--- Records for this exercise Enclosed Below ---
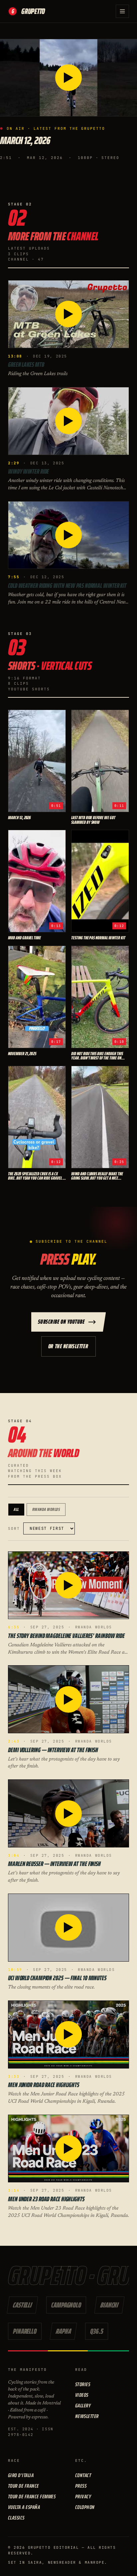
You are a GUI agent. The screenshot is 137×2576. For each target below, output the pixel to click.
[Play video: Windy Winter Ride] (68, 421)
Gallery (83, 2405)
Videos (81, 2395)
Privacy (83, 2496)
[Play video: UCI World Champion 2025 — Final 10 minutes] (68, 1927)
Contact (83, 2475)
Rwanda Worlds (46, 1509)
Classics (16, 2518)
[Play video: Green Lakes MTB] (68, 314)
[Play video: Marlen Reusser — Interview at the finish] (68, 1813)
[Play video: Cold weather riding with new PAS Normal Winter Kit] (68, 535)
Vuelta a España (24, 2507)
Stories (82, 2384)
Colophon (85, 2507)
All (16, 1509)
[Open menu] (122, 11)
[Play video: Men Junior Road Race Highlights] (68, 2034)
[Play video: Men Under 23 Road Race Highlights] (68, 2148)
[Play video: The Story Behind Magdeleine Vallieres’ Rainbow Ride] (68, 1585)
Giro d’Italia (21, 2475)
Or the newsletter (68, 1346)
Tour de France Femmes (32, 2496)
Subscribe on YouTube (61, 1321)
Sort (14, 1528)
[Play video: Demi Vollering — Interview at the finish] (68, 1699)
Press (80, 2486)
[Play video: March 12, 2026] (68, 77)
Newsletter (87, 2416)
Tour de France (23, 2486)
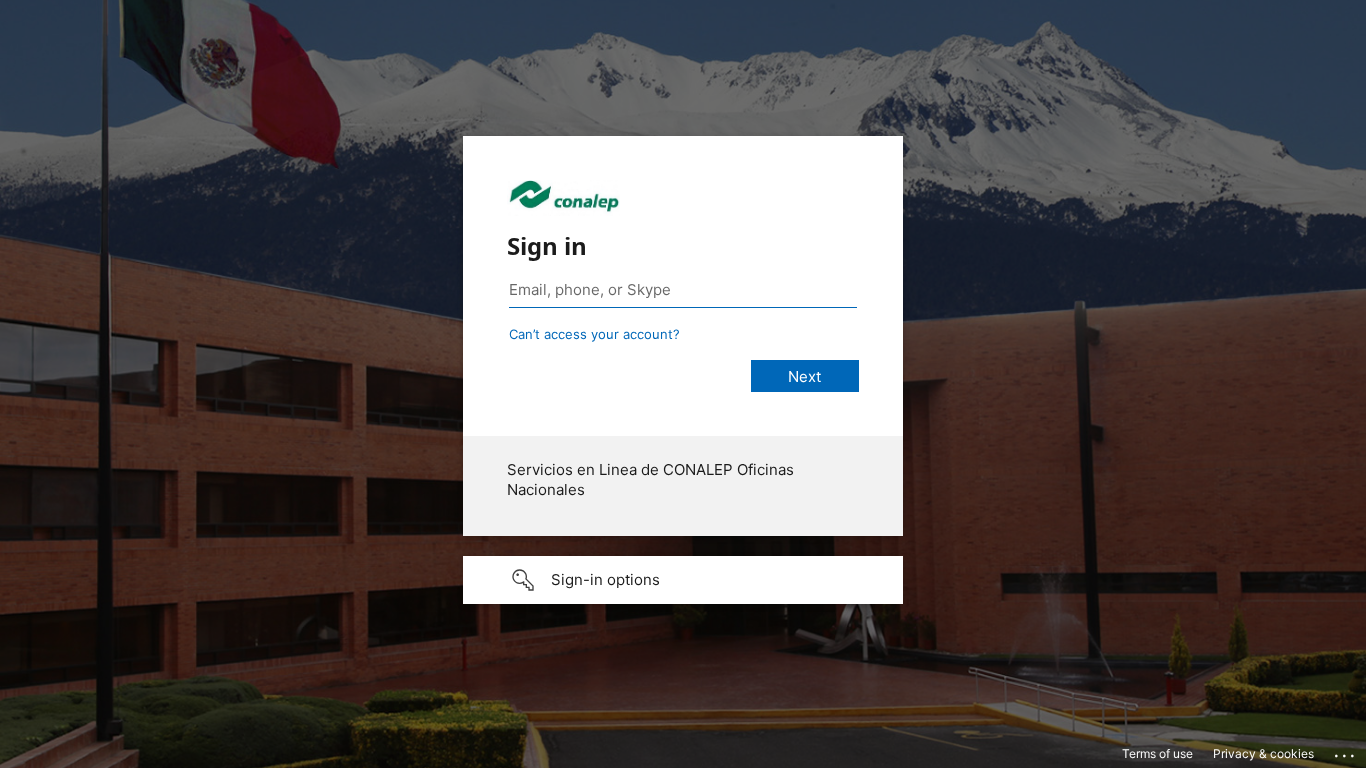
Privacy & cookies (1263, 753)
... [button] (1346, 751)
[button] (683, 580)
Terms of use (1157, 753)
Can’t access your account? (594, 334)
--- End of Enclosed Records for this exercise ---
Repeat the listing exactly; do not print any picture.

# Exercise answer:
You are a GUI agent. The screenshot is 137×2576. For each target below, output the pixel to click.
[Play video: Windy Winter Ride] (68, 421)
Gallery (83, 2405)
Videos (81, 2395)
Privacy (83, 2496)
[Play video: UCI World Champion 2025 — Final 10 minutes] (68, 1927)
Contact (83, 2475)
Rwanda Worlds (46, 1509)
Classics (16, 2518)
[Play video: Green Lakes MTB] (68, 314)
[Play video: Marlen Reusser — Interview at the finish] (68, 1813)
[Play video: Cold weather riding with new PAS Normal Winter Kit] (68, 535)
Vuelta a España (24, 2507)
Stories (82, 2384)
Colophon (85, 2507)
All (16, 1509)
[Open menu] (122, 11)
[Play video: Men Junior Road Race Highlights] (68, 2034)
[Play video: Men Under 23 Road Race Highlights] (68, 2148)
[Play video: The Story Behind Magdeleine Vallieres’ Rainbow Ride] (68, 1585)
Giro d’Italia (21, 2475)
Or the newsletter (68, 1346)
Tour de France Femmes (32, 2496)
Subscribe on YouTube (61, 1321)
Sort (14, 1528)
[Play video: Demi Vollering — Interview at the finish] (68, 1699)
Press (80, 2486)
[Play video: March 12, 2026] (68, 77)
Newsletter (87, 2416)
Tour de France (23, 2486)
Privacy & cookies (1263, 753)
... [button] (1346, 751)
[button] (683, 580)
Terms of use (1157, 753)
Can’t access your account? (594, 334)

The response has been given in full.